CREATE TABLE analyses.icsr AS
SELECT
local_number,
max(report_date) AS report_date
FROM analyses.icsr_temp
GROUP BY local_number;
This should render 10210452
results.
We can now drop the temporary table.
DROP TABLE analyses.icsr_temp;
Let's see how much unique reports remain.
The final result is that we have 10210452
unique reports in the analyses.icsr
table.
EMA reports 25.3 million Case Safety Reports (that represent 15 million cases) in the following document.
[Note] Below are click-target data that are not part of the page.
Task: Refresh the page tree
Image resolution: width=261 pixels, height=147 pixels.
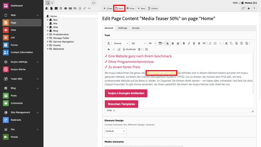Action: [94, 3]
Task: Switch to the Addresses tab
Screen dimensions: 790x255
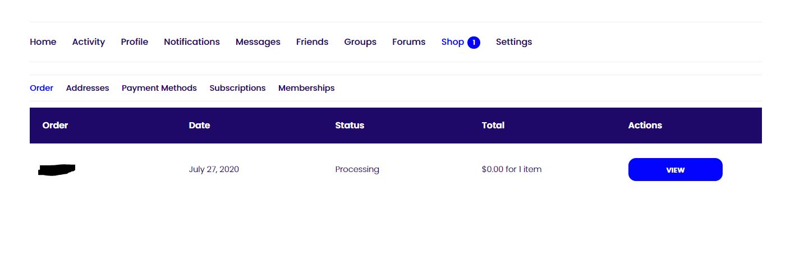Action: (88, 88)
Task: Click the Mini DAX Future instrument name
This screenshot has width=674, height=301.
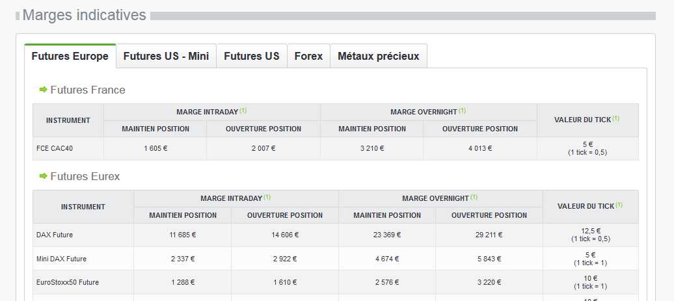Action: point(61,259)
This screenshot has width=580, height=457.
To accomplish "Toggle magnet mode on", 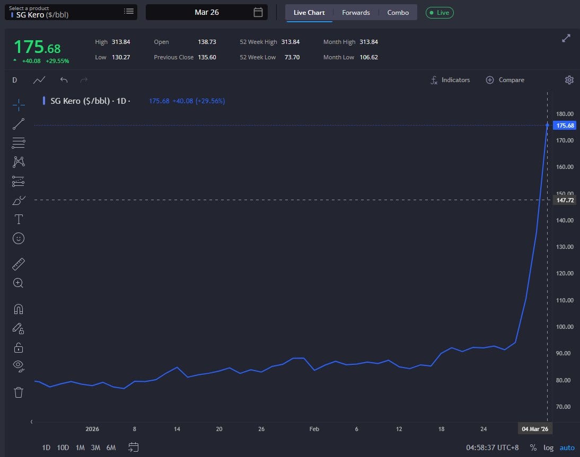I will click(19, 309).
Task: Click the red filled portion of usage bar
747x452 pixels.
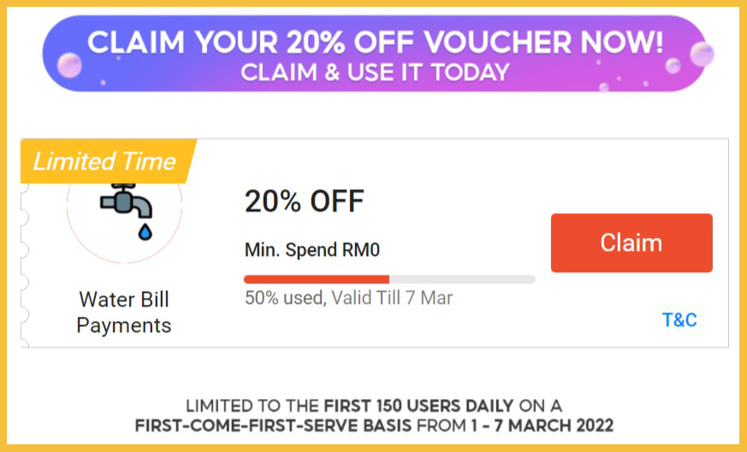Action: point(317,279)
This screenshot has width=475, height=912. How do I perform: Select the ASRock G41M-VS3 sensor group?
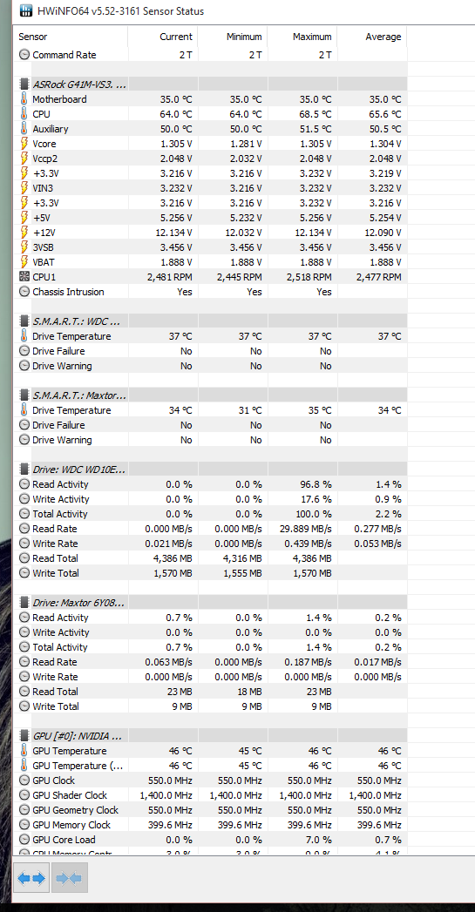[x=209, y=84]
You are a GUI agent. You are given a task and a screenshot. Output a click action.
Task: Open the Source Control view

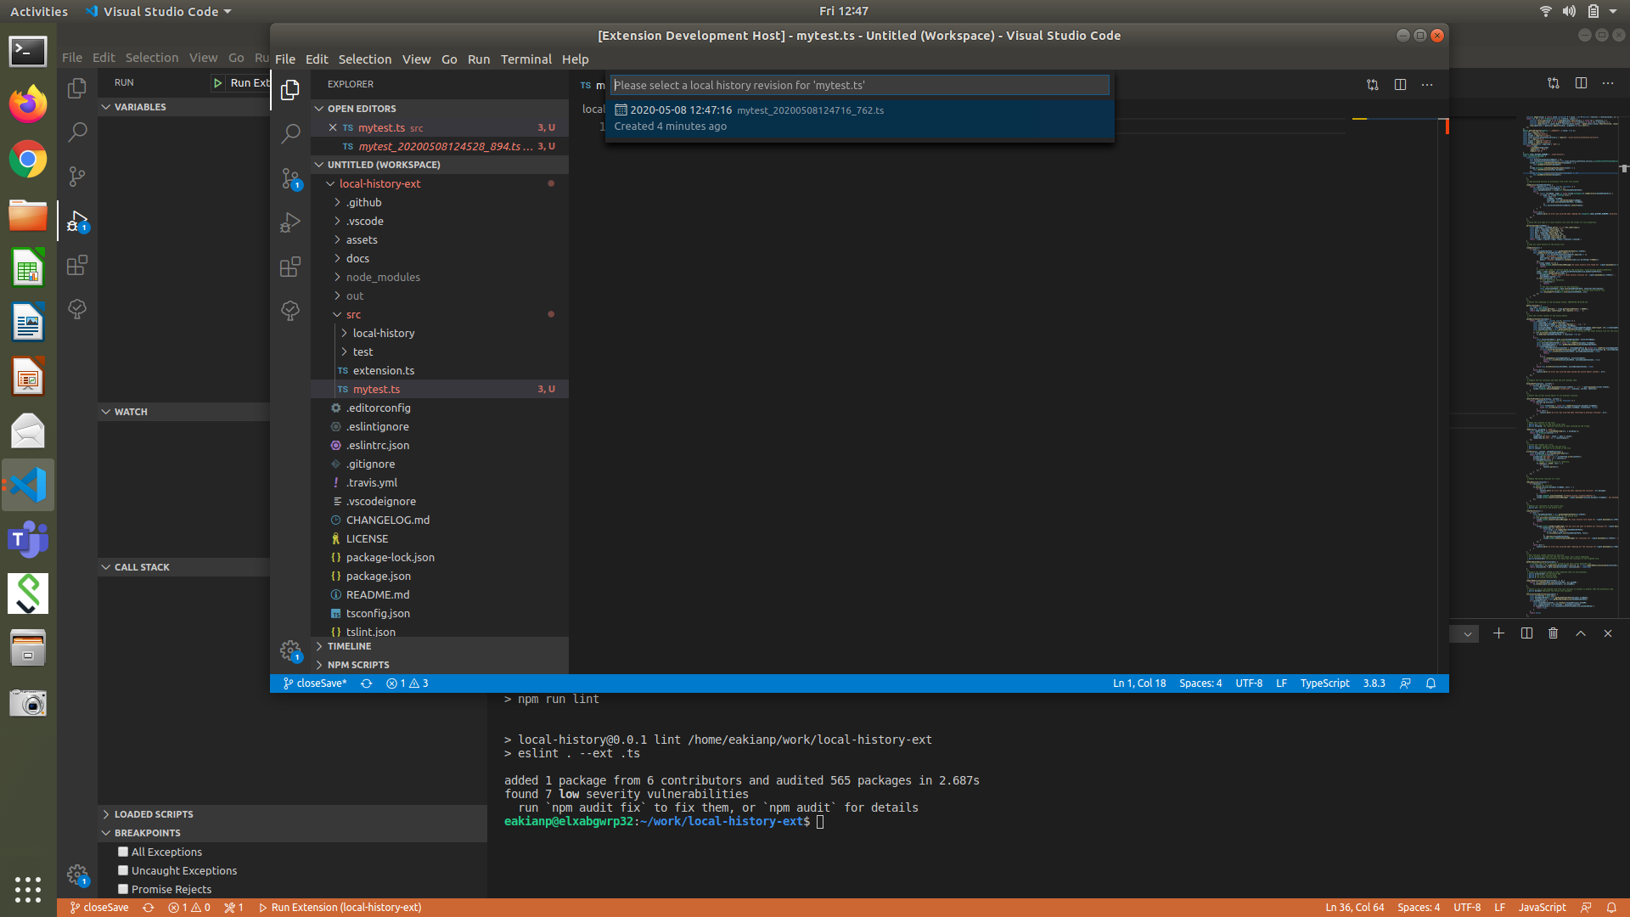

21 March 2023, EMA/900566/2022, H-Division, 2022 Annual Report on EudraVigilance for the European Parliament, the Council and the Commission, Reporting period: 1 January to 31 December 2022.
What we found is that the resulting table contains 10210452
rows, approx. 10 million unique reports.
Unique reports per year
We can also count the number of unique reports per year running the following query.
SELECT
extract(year from date_trunc('year', report_date)) AS "year",
count(*)
FROM analyses.icsr
GROUP BY date_trunc('year', report_date);
This should render:
year | count |
---|---|
2002 | 35 |
2003 | 11053 |
2004 | 19512 |
2005 | 77431 |
2006 | 124033 |
2007 | 157358 |
2008 | 465759 |
2009 | 331834 |
2010 | 244258 |
2011 | 289149 |
2012 | 415608 |
2013 | 479409 |
2014 | 485101 |
2015 | 479275 |
2016 | 452669 |
2017 | 592893 |
2018 | 732772 |
2019 | 761480 |
2020 | 675657 |
2021 | 1475566 |
2022 | 1518932 |
2023 | 420668 |
(22 rows)
From this table we can see that the database starts to really receive reports in 2003, reaching a tenfold of reports from 2006, seeing a steep rise in 2008 and eventually reaching 100 times the number of reports from the early 2000's in 2021 declining again in 2022 and given our reports were downloaded in July, our careful estimate is that this decline will probably continue in 2023.